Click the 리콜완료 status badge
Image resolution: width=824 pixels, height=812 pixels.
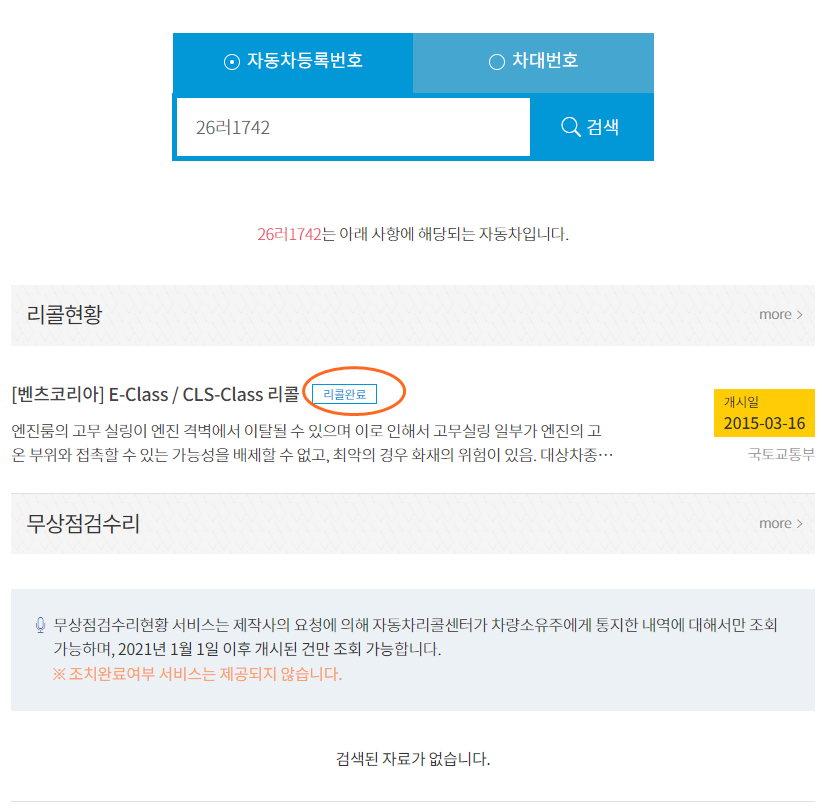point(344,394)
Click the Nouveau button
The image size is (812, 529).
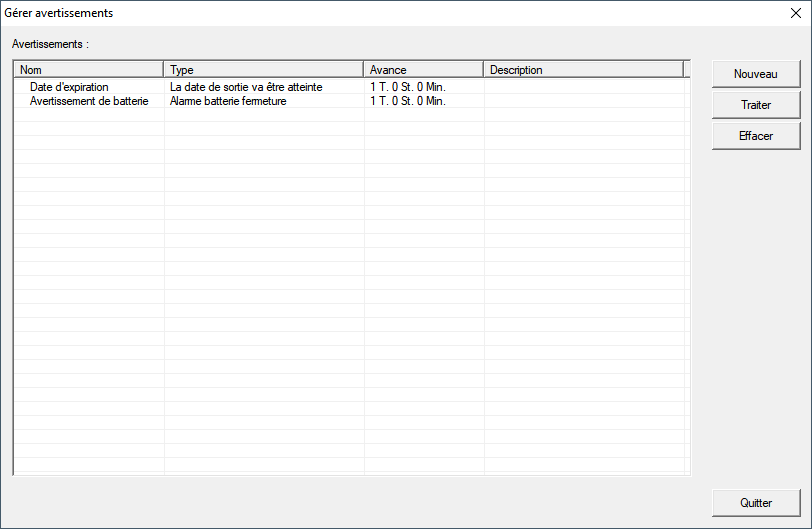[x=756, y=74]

...

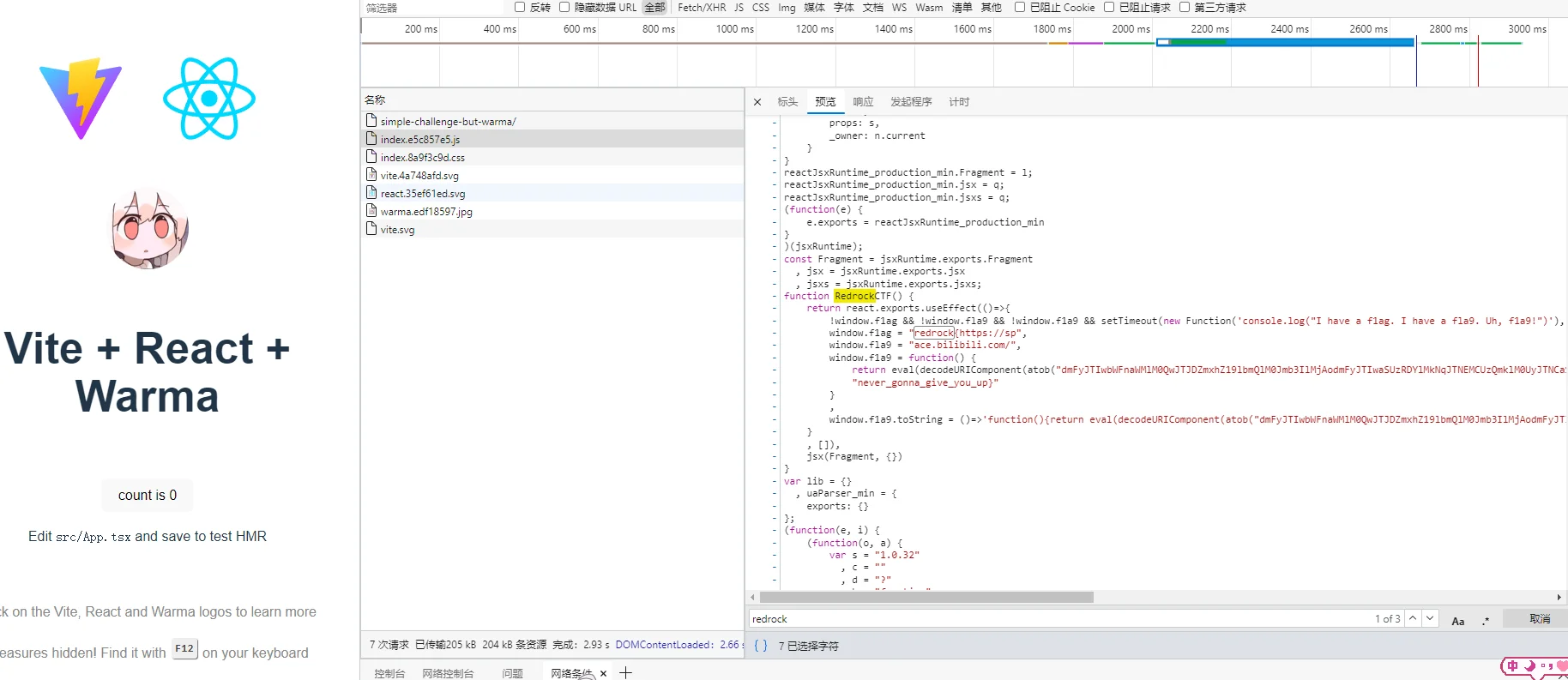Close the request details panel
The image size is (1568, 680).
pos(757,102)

EXERCISE AIM:
From the listing above, copy all lines holding the word "Click".

SOLUTION FOR THIS EXERCISE:
Click the 리콜완료 status badge
Click the Nouveau button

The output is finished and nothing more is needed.